We did not use a strict budget, sorry Dave!- more like just kept track of our spending after we did it.  We are not big spenders so this worked fine for us.  I am sure if you actually followed a budget (and I am sure you need to if you are a habitual spender.) you’d get there much, much, quicker.

This whole process was hard work, but has allowed me the freedom to be a stay-at-home mom and raise our kids ourselves, which is the best benefit imaginable to our family.  If we were still toiling in student loan debt and racking up even more debt, like a normal family, I’d never have been able to leave my corporate job, and that would also mean an obligation to pay for daycare, disposable diapers, and probably formula, as it’s easier for me to go the natural route with cloth diapers and breastfeeding at home.  It also allows us to be more generous- giving gifts isn’t such a calculated effort now.   We can just give away freely!  Dream about what your life will be like when you’re debt free, and that will help you stick with your goal.

Freedom from debt is attainable.  And real people happily live debt free, and I want to thank my dear friend Jess for introducing me to Dave Ramsey, Dave Ramsey for teaching me not only about money, but about integrity in life, as well, and also thanks to my stunningly handsome husband for working through all this together!  (Note: Although the words do ring true, the stunningly handsome description was mandated by my husband: when I asked his permission to share our debt free story, he said yes, but gave me a list of adjectives that had to precede his name.  The list was a lot longer, but I stuck with the words I felt most appropriate for my blog.)
This post was linked to the Tell it to me Tuesday link party.  Find all sorts of great posts from other bloggers there!

15 thoughts on “Debt and Life: A Debt Free Story

  1. What an inspiring story! Praise God you are debt free! That is wonderful. We are working toward paying off our house and a car loan then we will be debt free!
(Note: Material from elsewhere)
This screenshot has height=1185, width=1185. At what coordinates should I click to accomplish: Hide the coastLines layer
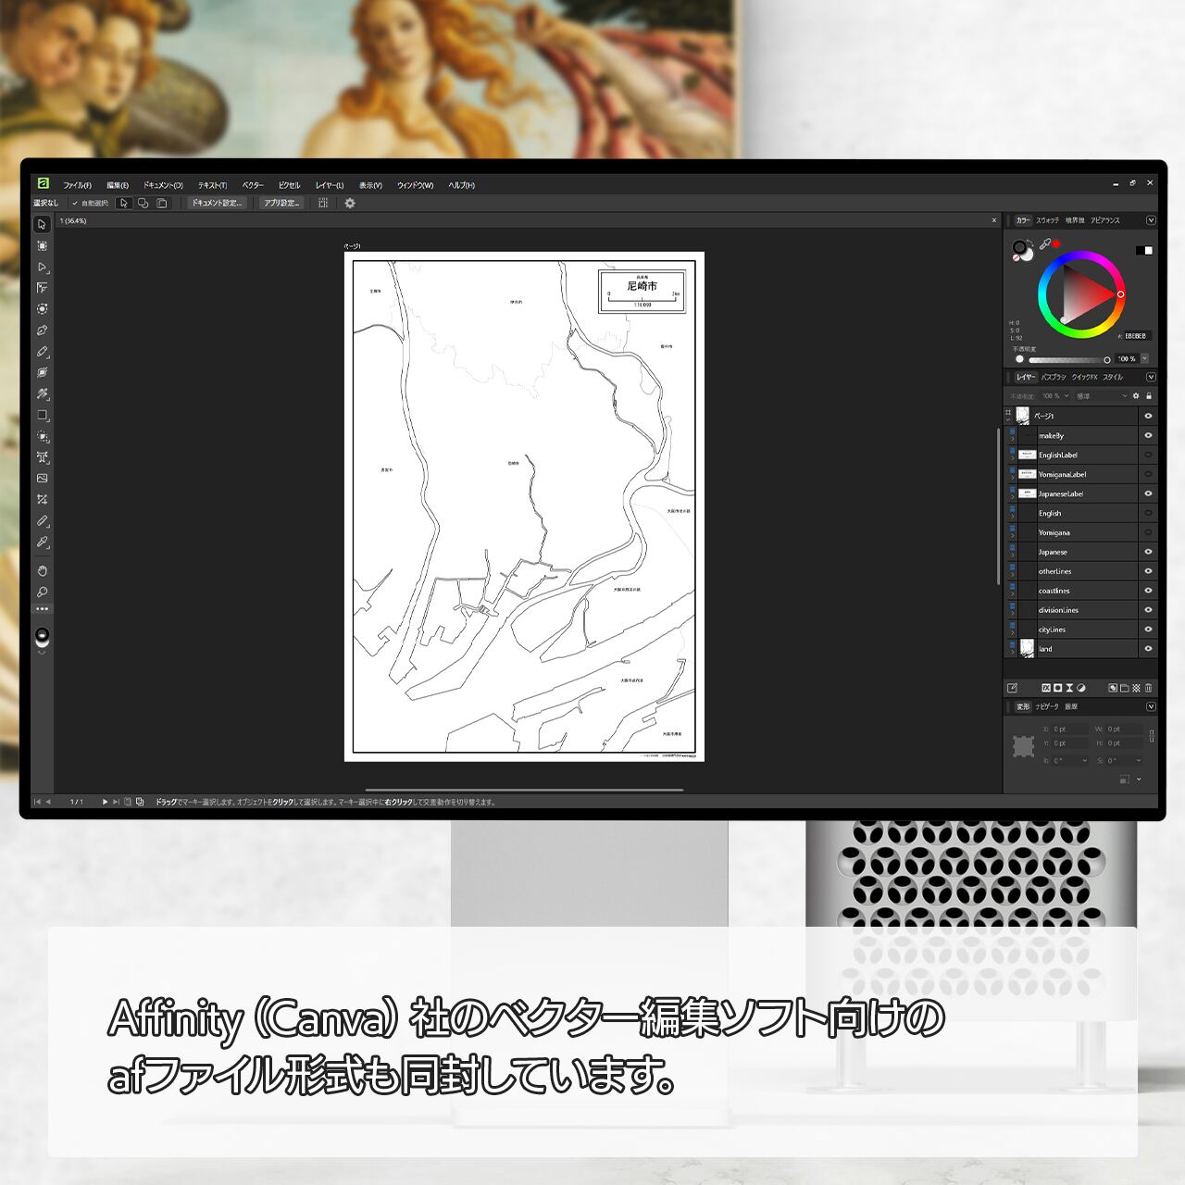point(1148,591)
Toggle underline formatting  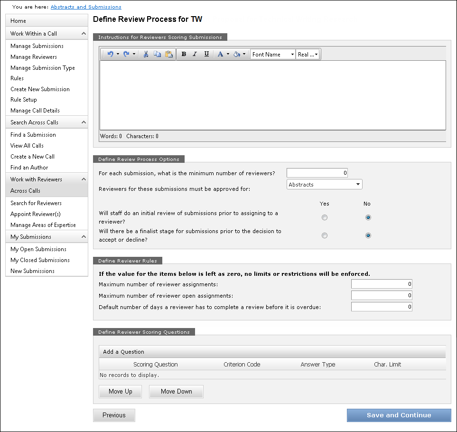(206, 55)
Thanks for the encouragement:) visiting from What Joy is Mine Linkup!


  2. Congrats on being debt-free! My husband and I are almost there, and we were just able to pay for a new car with cash since we learned how to budget so well. It’s amazing what tracking your spending and a little budgeting can do!


  3. We are debt free too! Paid off our mortgage in 2014. It’s hard work, as you said, but so worth it. we are able to give more and help others besides being free to do things like help our kids with college. A great blessing!

    Liked by 1 person

    1. Congratulations! That’s such an accomplishment! I hope we will be able to help our kids with college, and we’re already more free to give. You’re right- it’s really such a blessing!


    1. Thanks so much for your comment! I agree, most of us are caught in a trap, or rat race. It’s very sad, because it cuts down on so many options, especially the one to be a stay-at-home parent. Thank God for people like Dave Ramsey, who actually try to teach people that so much debt is not not necessary.